Acontece que a aprovação do modelo utilizado pela GNR naquela noite – o Drager Alcoteste 7110 MK III-P – teria sido, segundo o Tribunal de Faro, publicada a 25 de Setembro de 1996, tendo caducado em 2006. Por estar fora da validade dos dez anos, a taxa de álcool que J. acusou não poderia ser admitida como prova em tribunal.

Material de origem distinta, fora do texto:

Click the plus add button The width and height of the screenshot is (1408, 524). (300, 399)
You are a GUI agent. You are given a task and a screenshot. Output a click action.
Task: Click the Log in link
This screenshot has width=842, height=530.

Mas o Ministério Público fez uma leitura diferente da legislação e explicou aos juízes do Tribunal da Relação de Évora que, na realidade, existem dois modelos diferentes de alcoolímetro: o Drager Alcoteste 7110 MK III e o Drager Alcoteste 7110 MK III-P. O primeiro foi homologado pelo IPQ em 1996 e o segundo em 1998. Só que, enquanto o primeiro foi depois aprovado para uso pela Direcção-Geral de Viação (entretanto extinta e substituída pela ANSR) em Agosto de 1998, o segundo nunca o foi. Só mais tarde, já com a ANSR em funcionamento, é que foi retomado o processo de implementação do Drager Alcoteste 7110 MK III-P. O IPQ voltou a homologar o modelo, em Junho de 2007, e a ANSR aprovou-o por despacho em Junho de 2009, tendo sido publicado em Diário da República em Agosto do mesmo ano. Assim, argumentou o Ministério Público de Faro, o alcoolímetro estava dentro do prazo na noite em que J. foi apanhado pela GNR e a validade do modelo só caducará em Agosto de 2019.

Vai ser condenado 
 Os juízes da Relação de Évora concordaram com o recurso do Ministério Público de Faro e, recentemente, pronunciaram-se sobre o caso. Concluíram que na data em que J. conduzia alcoolizado e foi fiscalizado pelos militares, “o aparelho cumpria os requisitos para fazer prova”. Por isso, J. terá de ser condenado por conduzir sob o efeito de álcool. Que pena apanhará? A decisão terá de ser agora tomada pelo Tribunal de Faro – o mesmo que, inicialmente, absolveu o condutor embriagado – porque os juízes de Évora ordenaram que seja o tribunal de primeira instância a estipular “a adequada pena pelo crime”. 

* A justiça nunca é uma linha recta, ainda bem.